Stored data

********************

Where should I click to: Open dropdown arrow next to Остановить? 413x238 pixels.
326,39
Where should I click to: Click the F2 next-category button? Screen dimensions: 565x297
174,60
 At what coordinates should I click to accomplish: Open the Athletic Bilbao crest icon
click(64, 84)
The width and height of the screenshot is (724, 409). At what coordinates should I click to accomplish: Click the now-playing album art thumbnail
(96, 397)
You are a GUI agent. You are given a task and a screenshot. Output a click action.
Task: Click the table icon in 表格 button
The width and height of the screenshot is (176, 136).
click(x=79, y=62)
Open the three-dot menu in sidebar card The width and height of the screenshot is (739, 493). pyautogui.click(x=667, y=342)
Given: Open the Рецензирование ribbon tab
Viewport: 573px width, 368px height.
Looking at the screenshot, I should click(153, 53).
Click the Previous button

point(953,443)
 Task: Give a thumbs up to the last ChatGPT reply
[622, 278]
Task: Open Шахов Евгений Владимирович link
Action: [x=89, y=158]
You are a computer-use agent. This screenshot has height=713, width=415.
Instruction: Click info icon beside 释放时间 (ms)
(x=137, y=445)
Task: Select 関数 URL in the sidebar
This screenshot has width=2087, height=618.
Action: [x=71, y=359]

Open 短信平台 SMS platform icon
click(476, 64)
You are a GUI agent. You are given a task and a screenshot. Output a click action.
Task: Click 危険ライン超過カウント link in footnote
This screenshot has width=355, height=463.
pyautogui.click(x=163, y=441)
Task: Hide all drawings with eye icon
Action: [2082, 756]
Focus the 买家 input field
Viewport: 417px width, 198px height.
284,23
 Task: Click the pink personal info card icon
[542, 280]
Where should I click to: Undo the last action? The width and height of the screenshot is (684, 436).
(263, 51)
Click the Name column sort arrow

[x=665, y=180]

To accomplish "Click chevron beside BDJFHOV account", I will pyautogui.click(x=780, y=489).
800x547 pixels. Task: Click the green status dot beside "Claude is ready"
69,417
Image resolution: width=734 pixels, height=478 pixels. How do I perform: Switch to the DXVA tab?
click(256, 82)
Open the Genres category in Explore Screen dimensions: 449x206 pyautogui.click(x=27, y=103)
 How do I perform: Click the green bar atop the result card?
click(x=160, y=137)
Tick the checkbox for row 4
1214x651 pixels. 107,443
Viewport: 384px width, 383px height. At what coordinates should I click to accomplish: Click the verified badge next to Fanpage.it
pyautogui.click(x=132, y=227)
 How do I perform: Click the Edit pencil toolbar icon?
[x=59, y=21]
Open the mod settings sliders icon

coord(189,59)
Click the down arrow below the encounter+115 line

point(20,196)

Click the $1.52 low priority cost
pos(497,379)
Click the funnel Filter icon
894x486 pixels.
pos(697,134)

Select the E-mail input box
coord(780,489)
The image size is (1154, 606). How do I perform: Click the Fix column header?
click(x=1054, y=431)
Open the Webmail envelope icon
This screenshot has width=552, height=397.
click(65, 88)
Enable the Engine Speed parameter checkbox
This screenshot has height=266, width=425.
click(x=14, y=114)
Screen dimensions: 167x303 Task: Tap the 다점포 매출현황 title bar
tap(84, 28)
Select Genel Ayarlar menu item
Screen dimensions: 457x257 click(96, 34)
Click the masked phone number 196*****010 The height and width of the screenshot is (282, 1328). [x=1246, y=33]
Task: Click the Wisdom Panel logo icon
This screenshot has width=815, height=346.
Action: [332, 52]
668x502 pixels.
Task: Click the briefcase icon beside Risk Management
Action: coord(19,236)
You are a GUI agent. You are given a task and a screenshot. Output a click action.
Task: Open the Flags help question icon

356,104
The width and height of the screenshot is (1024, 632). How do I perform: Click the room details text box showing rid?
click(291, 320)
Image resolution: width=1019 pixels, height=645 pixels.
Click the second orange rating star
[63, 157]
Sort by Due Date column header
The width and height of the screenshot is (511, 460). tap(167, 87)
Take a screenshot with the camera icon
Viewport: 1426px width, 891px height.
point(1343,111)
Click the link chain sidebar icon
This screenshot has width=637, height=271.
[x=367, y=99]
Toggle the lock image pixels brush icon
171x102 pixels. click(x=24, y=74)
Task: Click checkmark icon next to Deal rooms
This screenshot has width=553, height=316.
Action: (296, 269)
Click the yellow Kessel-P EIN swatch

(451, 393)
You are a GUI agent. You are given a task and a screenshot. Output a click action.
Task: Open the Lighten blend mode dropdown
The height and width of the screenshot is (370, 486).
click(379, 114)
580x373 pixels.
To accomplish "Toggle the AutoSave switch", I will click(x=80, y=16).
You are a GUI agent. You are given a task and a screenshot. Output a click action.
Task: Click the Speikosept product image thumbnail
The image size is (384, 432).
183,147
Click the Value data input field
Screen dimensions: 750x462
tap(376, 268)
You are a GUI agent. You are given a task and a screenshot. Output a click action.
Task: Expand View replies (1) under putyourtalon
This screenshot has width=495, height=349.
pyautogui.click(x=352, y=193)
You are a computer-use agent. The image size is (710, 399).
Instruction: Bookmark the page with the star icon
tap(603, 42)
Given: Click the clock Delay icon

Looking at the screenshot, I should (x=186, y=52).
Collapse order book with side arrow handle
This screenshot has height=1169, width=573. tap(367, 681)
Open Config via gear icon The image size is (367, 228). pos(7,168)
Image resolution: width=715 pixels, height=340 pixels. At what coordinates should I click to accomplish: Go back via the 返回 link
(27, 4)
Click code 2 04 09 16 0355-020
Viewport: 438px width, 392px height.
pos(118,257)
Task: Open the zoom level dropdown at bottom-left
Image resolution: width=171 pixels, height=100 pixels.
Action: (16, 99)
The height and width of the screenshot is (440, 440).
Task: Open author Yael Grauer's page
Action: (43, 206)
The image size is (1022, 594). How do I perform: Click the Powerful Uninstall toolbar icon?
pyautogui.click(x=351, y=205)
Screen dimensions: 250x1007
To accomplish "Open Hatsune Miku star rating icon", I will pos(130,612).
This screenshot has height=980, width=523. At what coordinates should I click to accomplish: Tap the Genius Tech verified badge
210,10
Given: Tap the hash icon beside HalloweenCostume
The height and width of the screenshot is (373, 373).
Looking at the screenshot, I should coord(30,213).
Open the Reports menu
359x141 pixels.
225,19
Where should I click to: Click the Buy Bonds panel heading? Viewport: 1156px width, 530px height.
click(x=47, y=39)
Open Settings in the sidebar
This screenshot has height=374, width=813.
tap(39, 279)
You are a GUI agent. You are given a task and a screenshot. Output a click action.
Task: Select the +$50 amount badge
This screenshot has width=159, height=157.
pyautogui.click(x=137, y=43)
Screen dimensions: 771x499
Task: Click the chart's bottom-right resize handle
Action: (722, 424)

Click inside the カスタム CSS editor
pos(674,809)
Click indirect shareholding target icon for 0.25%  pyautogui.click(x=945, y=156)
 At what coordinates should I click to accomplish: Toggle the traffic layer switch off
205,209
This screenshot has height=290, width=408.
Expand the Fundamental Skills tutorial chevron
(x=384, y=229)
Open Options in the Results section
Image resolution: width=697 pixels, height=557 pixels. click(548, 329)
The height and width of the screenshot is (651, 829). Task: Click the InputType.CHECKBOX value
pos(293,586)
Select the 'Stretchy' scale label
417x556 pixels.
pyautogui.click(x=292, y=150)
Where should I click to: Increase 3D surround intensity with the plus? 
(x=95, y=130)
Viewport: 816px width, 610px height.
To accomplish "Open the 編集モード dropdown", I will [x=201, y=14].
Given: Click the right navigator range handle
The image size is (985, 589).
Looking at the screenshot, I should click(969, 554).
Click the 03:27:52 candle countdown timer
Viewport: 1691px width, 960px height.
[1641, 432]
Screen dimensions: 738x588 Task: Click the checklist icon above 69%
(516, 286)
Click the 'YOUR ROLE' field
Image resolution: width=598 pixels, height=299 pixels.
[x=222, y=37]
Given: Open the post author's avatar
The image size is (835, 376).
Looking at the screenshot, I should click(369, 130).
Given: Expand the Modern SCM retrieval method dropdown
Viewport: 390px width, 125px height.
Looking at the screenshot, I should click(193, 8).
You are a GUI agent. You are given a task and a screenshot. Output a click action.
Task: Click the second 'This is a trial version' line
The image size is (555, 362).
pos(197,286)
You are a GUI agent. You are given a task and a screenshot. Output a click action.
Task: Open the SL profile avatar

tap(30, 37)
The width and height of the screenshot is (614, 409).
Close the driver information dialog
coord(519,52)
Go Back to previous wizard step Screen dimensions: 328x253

********************

- WORK INSTRUCTION
Reproduce the lines above, beginning at the line with "Select the E-mail input box" and stopping after the line with "Image resolution: width=1019", exactly as they are.

- WRITTEN REPLY
Select the E-mail input box
coord(780,489)
The image size is (1154, 606). How do I perform: Click the Fix column header?
click(x=1054, y=431)
Open the Webmail envelope icon
This screenshot has width=552, height=397.
click(65, 88)
Enable the Engine Speed parameter checkbox
This screenshot has height=266, width=425.
click(x=14, y=114)
Screen dimensions: 167x303 Task: Tap the 다점포 매출현황 title bar
tap(84, 28)
Select Genel Ayarlar menu item
Screen dimensions: 457x257 click(96, 34)
Click the masked phone number 196*****010 The height and width of the screenshot is (282, 1328). [x=1246, y=33]
Task: Click the Wisdom Panel logo icon
This screenshot has width=815, height=346.
Action: [332, 52]
668x502 pixels.
Task: Click the briefcase icon beside Risk Management
Action: coord(19,236)
You are a GUI agent. You are given a task and a screenshot. Output a click action.
Task: Open the Flags help question icon

356,104
The width and height of the screenshot is (1024, 632). How do I perform: Click the room details text box showing rid?
click(291, 320)
Image resolution: width=1019 pixels, height=645 pixels.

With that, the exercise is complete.